> _What you need to do_: Starting with the line that contains "Click the Forward arrow toolbar icon", repeat each line exactly through the final line of the listing. No picture should appear in the copy.

> _Given entries_:
**********

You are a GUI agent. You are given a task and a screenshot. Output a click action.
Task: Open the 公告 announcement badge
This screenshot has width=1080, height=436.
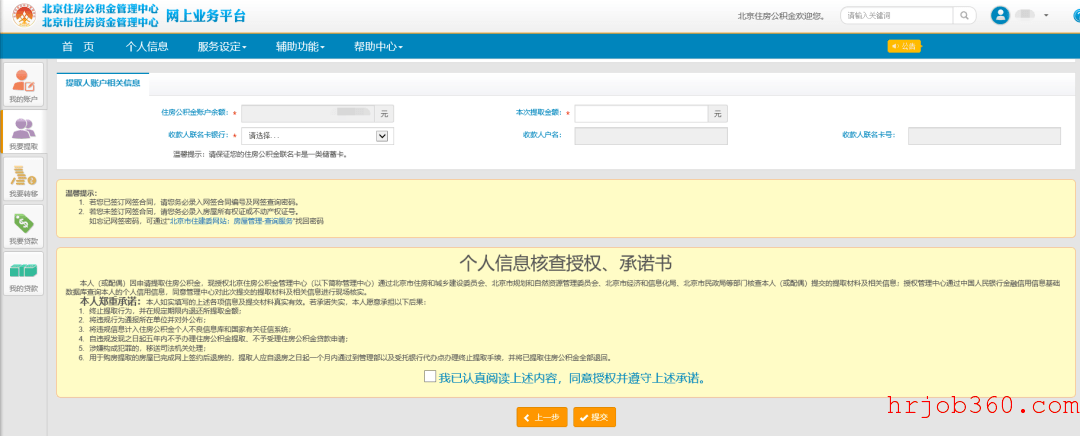[904, 46]
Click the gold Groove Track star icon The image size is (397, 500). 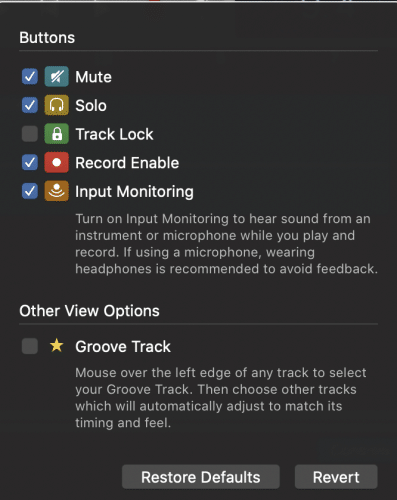click(57, 345)
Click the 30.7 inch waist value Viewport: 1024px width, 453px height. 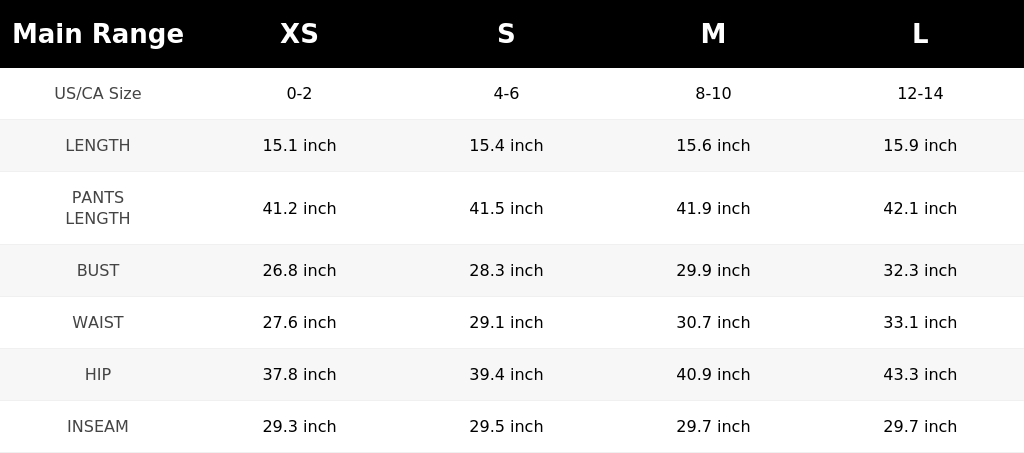click(x=713, y=322)
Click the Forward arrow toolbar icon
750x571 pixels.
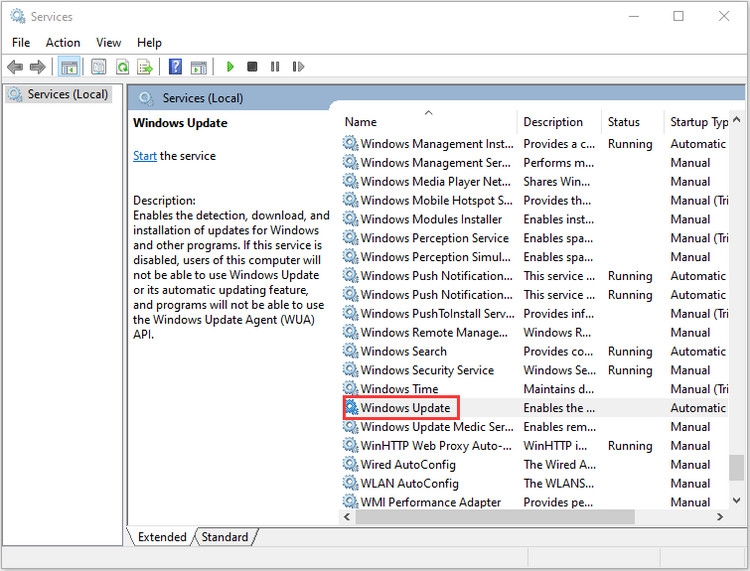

**********

> _Solution_:
Click the Forward arrow toolbar icon
750x571 pixels.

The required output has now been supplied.